Much colder across the Heartland; wintry moisture expands southward
Across the Corn Belt, cold but mostly dry weather prevails. Sub-zero temperatures were reported Wednesday morning throughout the upper Midwest. Lingering snow showers are generally confined to areas in the vicinity of the Great Lakes. However, elevated river levels continue in parts of the eastern Corn Belt. Prior to the most recent round of stormy weather, USDA/NASS rated topsoil moisture 76% surplus in Ohio, along with 60% in Indiana and 52% in Michigan.
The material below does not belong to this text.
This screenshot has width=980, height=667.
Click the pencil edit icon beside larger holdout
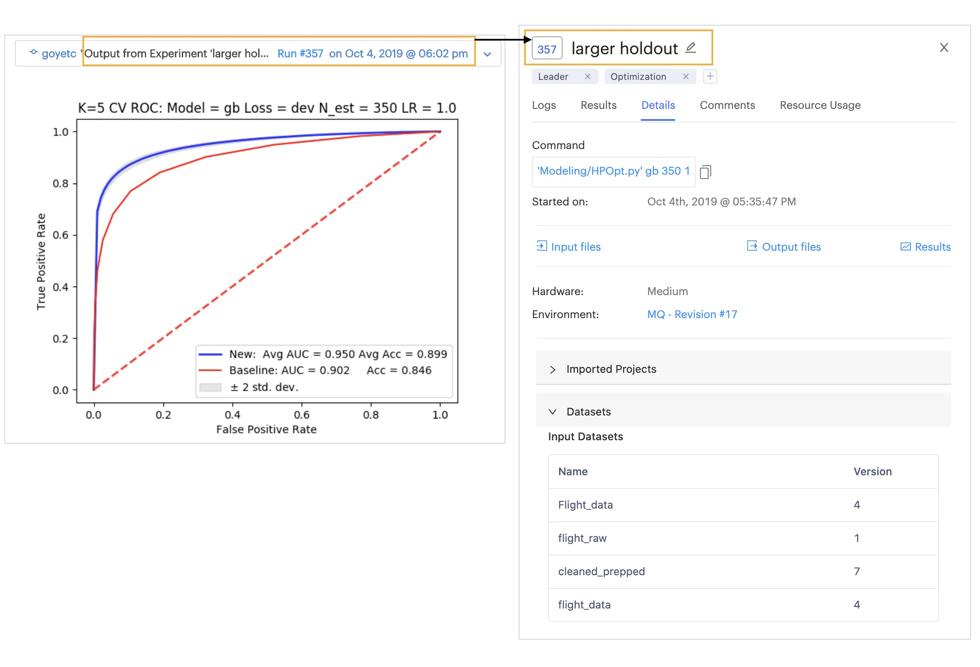pyautogui.click(x=691, y=48)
On the Plains, some of the coldest air of the season is in place. Wednesday morning’s temperatures plunged below -20°F across portions of the northern Plains, while sub-zero readings were reported as far south as eastern Colorado and northern and western Kansas. Some light snow is falling on the central High Plains, while wintry precipitation—mostly sleet and freezing rain—is causing significant travel disruptions in parts of southern Oklahoma and northern Texas. Prior to this storm, topsoil moisture was rated more than three-quarters very short to short in Texas (79%) and Oklahoma (78%).
In the South, a band of locally heavy rain stretches from the southern Appalachians to the middle Atlantic Coast. Some flooding is occurring early Wednesday in the Tennessee Valley and environs. Meanwhile, unusual warmth lingers across the lower Southeast, where Wednesday’s high temperatures across Florida’s peninsula will exceed 80°F. In contrast, cold air settling across the mid-South, including much of Arkansas, is setting the stage for an upcoming, late-winter storm.
In the West, a storm system crossing the Four Corners States is producing light to moderately heavy snow showers. Meanwhile, a variety of Frost and Freeze Warnings were in effect early Wednesday in California, extending as far south as the San Joaquin Valley. Bitterly cold air has overspread the northern Rockies, where low temperatures locally fell below -20°F.